This article is also available as a video, courtesy of Webucator. Click here to jump to the video section below.

 

For many data types, sorting is a logical, deterministic operation that works by comparing elements and determining whether they are less-than, greater-than or equal-to each other. For example, with a list of integers, we can simply use the <, > and == operators to perform the comparisons. With DateTime values, we might first convert them into UTC/GMT, then to their fundamental form, ticks (i.e. the number of 100-nanosecond intervals that have elapsed since DateTime.MinValue), then compare them as we did with integers.

With strings, however, things get more complicated. One must first decide on what basis we perform the comparison: Is it case-sensitive or case-insensitive? Are accented characters considered equal to their unaccented equivalents? If not, how do they compare? Are there language/regional/cultural factors to consider? Are there cases where two consecutive characters are read as if they were just one?

Thankfully, the .NET Framework supports a wide range of string comparisons and therefore several choices when it comes to sorting. The built-in StringComparer implementations are CurrentCulture, CurrentCultureIgnoreCase, InvariantCulture, InvariantCultureIgnoreCase, Ordinal and OrdinalIgnoreCase. Because I develop exclusively within a single locale and language, my preferred implementation is OrdinalIgnoreCase, which equates uppercase and lowercase letters while comparing the rest according to their order in the character set (i.e. digits before letters, with symbols on either side).

The problem with the built-in comparisons is that they operate on (broadly speaking) an alphabetical basis. Even when we desire strings to appear in alphabetical order, we do not always intend for such a literal interpretation; i.e. the following strings are sorted in alphabetical order, but not in the order a human would place them:

  • “1. Introduction”
  • “10. Summary”
  • “11. Notes”
  • “2. Oranges”
  • “3. Apples”
  • “4. Berries”

Similarly, we might have a list of strings which contain both alphabetical and numerical terms, expressed naturally:

  • “3rd man”
  • “Fifty-third page”
  • “First chase”
  • “First place”
  • “Four people”
  • “Second place”

A more sophisticated comparer is required if we are to sort strings of this kind in a logical order.

My Approach

My implementation works by breaking strings into tokens (i.e. words comprised of both letters and numbers, but not whitespace or punctuation) and, where recognised, assigning a numerical value to them. If not recognised, a token is compared alphabetically/lexicographically. I look for the following types of tokens:

  • Digit strings (including those with currency symbols, digit grouping symbols and decimal points), e.g. "123", "$123.00", "100,000"
    – These are converted using the Decimal.TryParse() method.
  • Ordinal digit strings; e.g. "1st", "2nd", "3rd", "100th"
    – After removing the suffix, the same process as above applies.
  • Words which translate directly into a number; e.g. "one", "two", "twenty"
    – These are matched individually to a decimal constant.
  • Ordinal words which translate directly into a number; e.g. "first", "third", "fifteenth"
    – As above.
  • Multiple consecutive words expressing a larger number; e.g. "nine hundred", "twenty-seven", "eight million, one hundred thousand, seven hundred and sixty six"
    – For these, we look ahead to the next token and, if necessary, add or multiply the numerical values together.

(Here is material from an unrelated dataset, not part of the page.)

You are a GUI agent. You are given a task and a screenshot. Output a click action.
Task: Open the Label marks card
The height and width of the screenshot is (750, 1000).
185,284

How the Lookahead Algorithm Works

This is the algorithm that converts a string into a numerical value that can be used for comparisons:

  1. Split the string using the regular expression \b(.+?)\b
  2. For each token:
    1. Attempt to convert the token to a numerical value (value) and note the type of match;
      No match, digit string, word, ordinal word, the word "and"/"&", the add modifier and the multiply modifier (used later)
    2. If the match was a word or ordinal word (with or without modifiers) then:
      1. Push the numerical value onto a new stack and reset the value to zero
      2. While there are still tokens remaining:
        1. Get the next token
        2. Attempt to convert the token to a numerical value (next) and note the type of match
        3. If there was no match or a digit string was matched, abort
        4. Pop the top value off the stack (temp)
        5. If the multiply modifier was matched:
          1. Continue popping elements off the stack and adding them to temp until the result is non-zero (or the next element on the stack is less than next)
          2. Multiply temp by next
          3. Push temp onto the stack, followed by a zero
        6. If the add modifier was matched:
          1. Add next onto temp
          2. Push temp onto the stack
      3. Pop all elements off the stack, adding them onto value
    3. If the original match was valid, return value – we will use this value to compare the tokens
  3. If no value has been returned by this point, we will compare the tokens as though they were normal strings

In short: If a numerical value is matched, we look ahead until we reach the end or the value is no longer valid. Each successive token is added to the original value, however when a multiplier is found (e.g. “hundred”, “thousand”, etc) we continue accumulating values in the stack until we are ready to perform the multiplication; only then can the result be added on.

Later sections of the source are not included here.